Le sorti degli Ebrei dimoranti in Crema peggiorarono sempre più; ad essere colpiti furono coloro, che pur abitando in Crema, non avevano il permesso ufficiale di residenza delle autorità, e vi abitavano solo in base alla concessione fatta in occasione dei capitoli del 1450, per cui i tenutari dei banchi potevano a loro piacere accogliere presso di sé altre persone facenti parte loro gente. Non sempre questo privilegio era stato ribadito nei capitoli che regolavano le nuove condotte, tuttavia l'immigrazione nella città e nel contado dovette essere rilevante. Una presa di posizione delle autorità si ebbe con un provvedimento del 14 giugno del 1490 (127), ovviamente motivata dal lamentele della popolazione. Si deve tener presente che la comunità era ora gravata da nuovi oneri fin dal 1483 (128), quando si erano intrapresi nuovi lavori di fortificazione, nominati nei documenti come 'fabrica scarpe'. Dopo lunghe trattative con Venezia si giunse ad una suddivisione delle spese che impegnava il comune di Crema per un terzo, che non avrebbe però dovuto superare i 2500 ducati l'anno, mentre il rimanente sarebbe stato pagato dalla Repubblica (129) Gli Ebrei, in quanto esenti da qualunque onere (sostituito dalla somma annua versata al comune dai tenutari dei banchi) non erano tenuti neppure a queste spese straordinarie. Il consiglio generale del comune di Crema impose allora agli Ebrei cremaschi, esclusi coloro che erano concessionari dei banchi (130), il pagamento complessivo di 300 ducati d'oro.

Le motivazioni addotte furono appunto le spese gravissime cui era sottoposta la comunità e la considerazione del fatto che la città era abitata da una « magna copia ebreorum merchabilium et negotinatorum » i quali, sempre secondo le parole del documento, non erano dediti ad altro che ad accumulare ricchezze « adeo quod effecti sunt ditissimi, divitiis et pecuniis abundantes » e «in dies superlucrari et ditari, cum gravissima iactura et damno populi ». Si ha qui la conferma di quanto avevamo accennato precedentemente, e cioè che oltre all'attività di prestatori di denaro molti Ebrei si dedicavano al commercio; naturalmente, mentre i prestatori erano ben visti, perché necessari, i mercanti lo erano molto meno. Si colse quindi l'occasione per formulare la minaccia di espulsione, in caso di mancato pagamento (oltre alla proibizione ad altri Ebrei di andare ad abitare in Crema senza una speciale licenza). L'allontanamento dalla città fu infatti richiesta ufficialmente al doge, con una supplica del Consiglio comunale (131); i concessionari dei banchi ne furono però esclusi.

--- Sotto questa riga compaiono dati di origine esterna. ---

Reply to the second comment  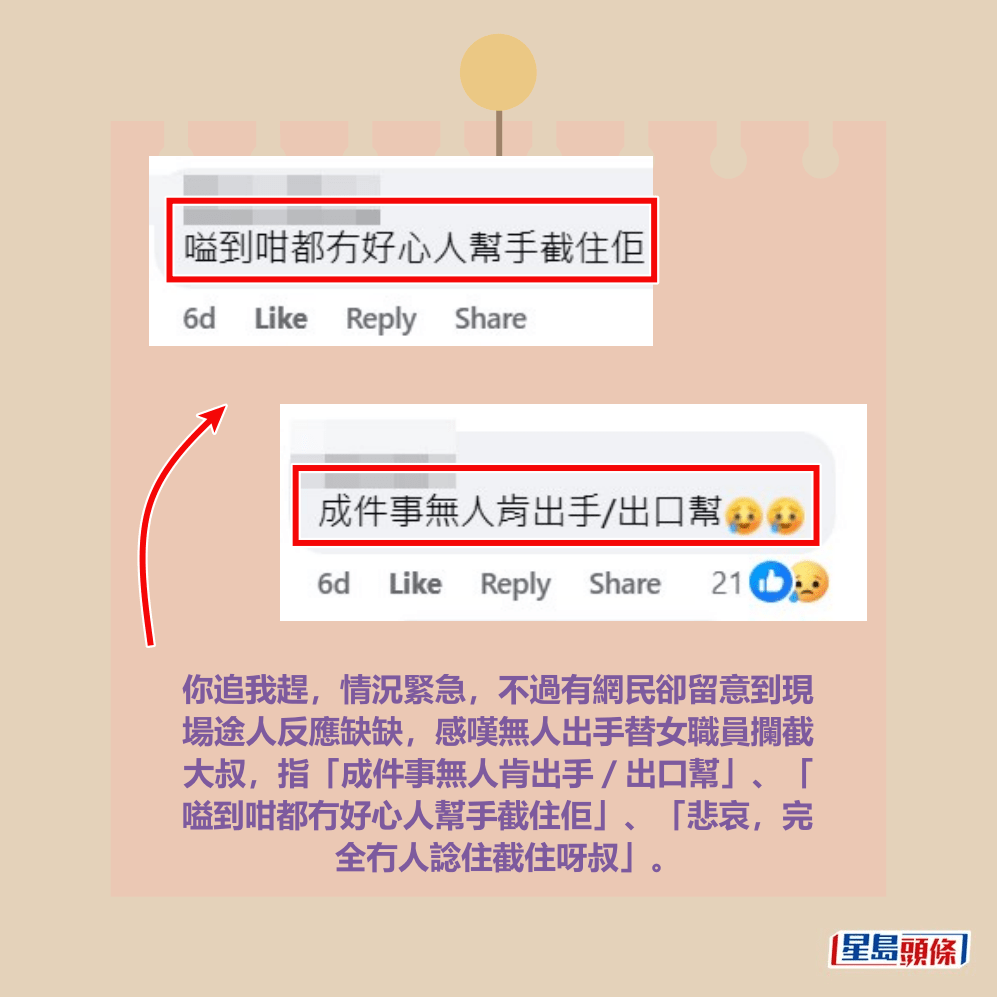point(516,585)
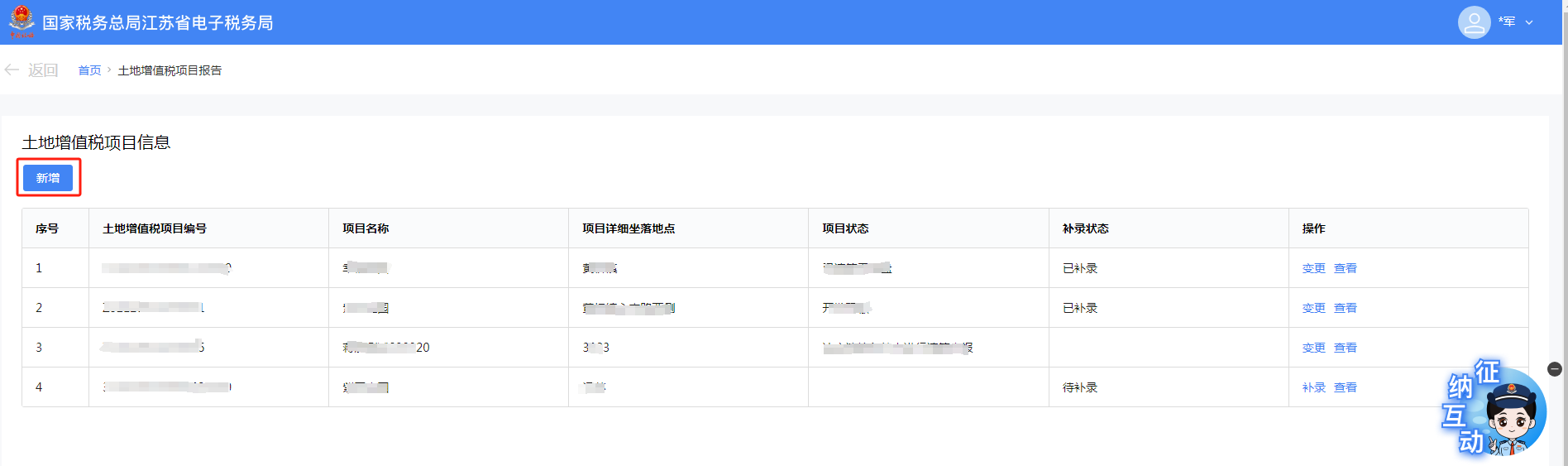Open 查看 in row 3
This screenshot has height=466, width=1568.
click(x=1346, y=348)
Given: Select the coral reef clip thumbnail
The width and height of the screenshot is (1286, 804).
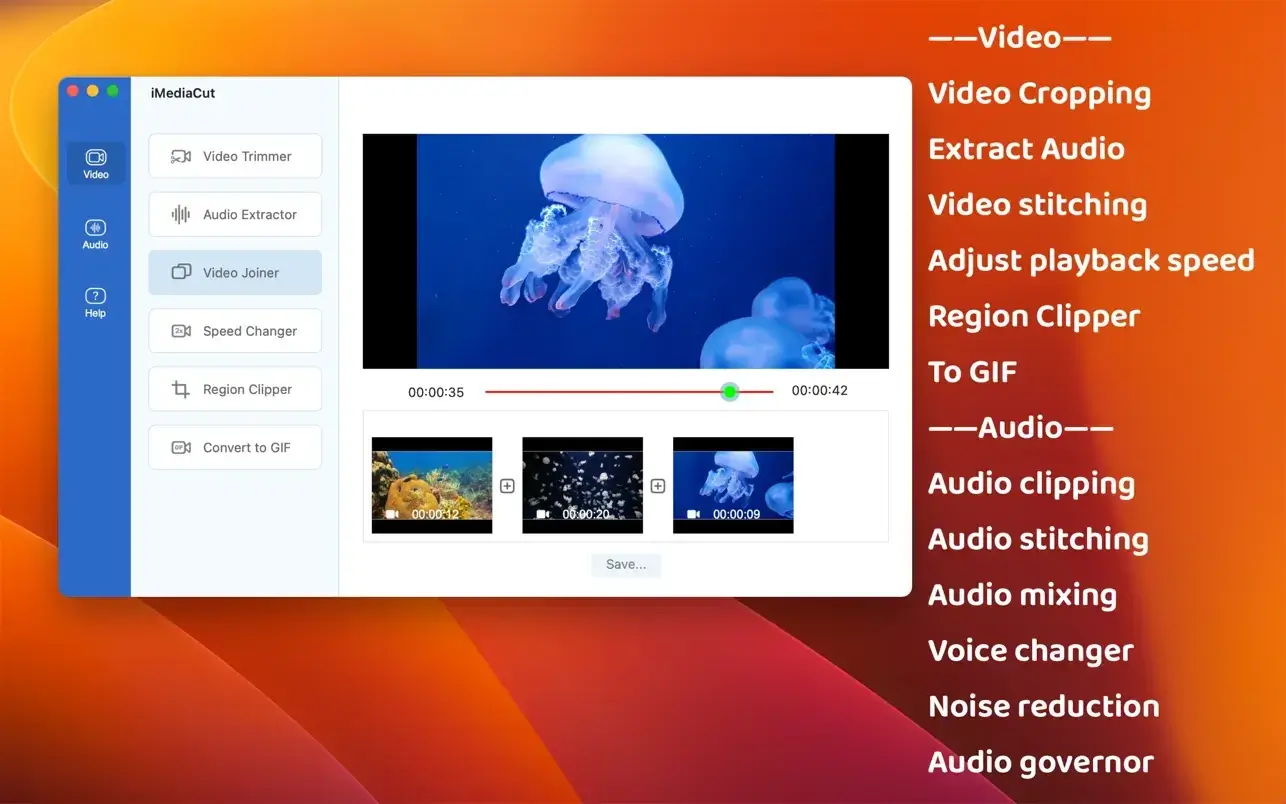Looking at the screenshot, I should click(432, 485).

Non mancarono certo le prese i posizione da parte di Venezia (132), che si ripeterono incessantemente negli anni seguenti.


(< pagina precedente)

(pagina seguente >)

__________________________________________________________

(127) Reg. Provisioni, X, f. XXVII r.

(128) Reg. Ducali, I, f. CLXXXIII V., 28 maggio 1483. - Reg. Provisioni, IX, f. CCLXXIII, 10 aprile 1487.

(129) Reg. Provisioni, IX, f. CCCXI V., 28 febbraio 1488.

(130) Interessante il fatto che nonostante ufficialmente non fosse stata concessa la licenza di tenere banchi, in questo caso coloro che in pratica li amministravano siano ritenuti esenti dal pagamento.

(131) Reg. Provisioni, X, f. LXXV V., 16 ottobre 1490.

(132) Reg. Ducali, I, CLXXXVIII v., 9 novembre 1491. Reg. Ducali, I, f. CLXXXIX r., 26 novembre 1491.